According to Stanford University, when people recycle, natural resources are used less, energy is conserved, air and water pollution is reduced and greenhouse gases are also reduced.

With more communities making concerted efforts in recycling, more items are being recycled now than they have been in decades, which is good news for the health of the planet.

Eat locally grown fruits and vegetables


via Pexels / Daria Shevtsova

While people may be more aware of what they are putting into their bodies because of pesticides and the like, eating organic doesn’t always mean the environment is protected. If that food has to travel for miles to reach its final location, the remaining carbon footprint can be huge.

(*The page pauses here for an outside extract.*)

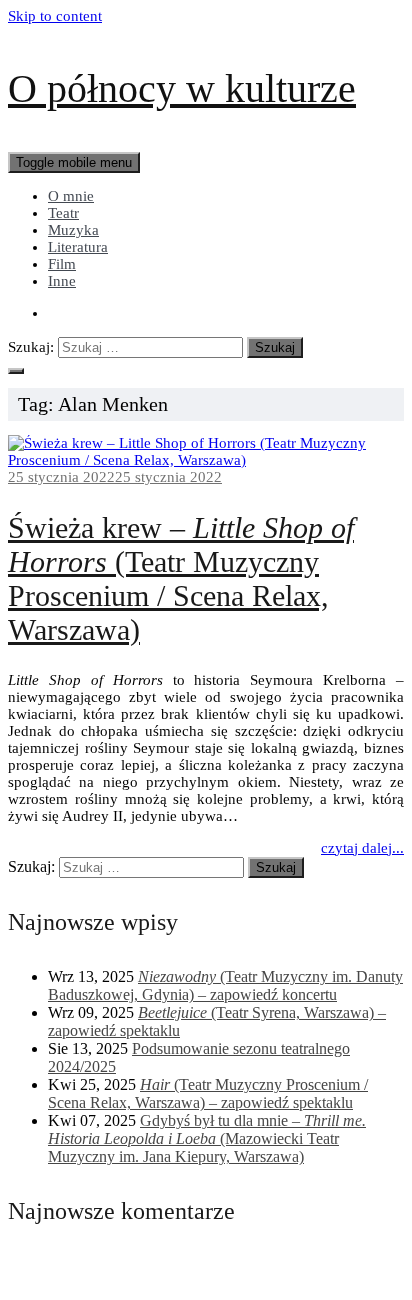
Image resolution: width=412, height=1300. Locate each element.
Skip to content (55, 16)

According to GoGreen, by choosing to shop at farmers’ markets or purchase products that are listed as local in grocery stores, fewer miles have to be traveled to bring food to the table. Thus, if children choose seasonal and local foods, they help to preserve the climate, one snack or one meal at a time.

Walk or cycle if possible


via Pexels / Rodnae Productions

Cars are one of the biggest pollutants for the environment. They emit greenhouse gases at alarming rates, which is harmful to the air we breathe.

According to Government of Queensland, when bicycles or walking are made versus driving, fossil fuels are reduced. When this happens, pollution levels decrease and the air we breathe is cleaner.

As such, although it may not be possible to walk or cycle in all places, when children and parents choose to do so for short trips, not only beneficial for the environment. , but also for health in general.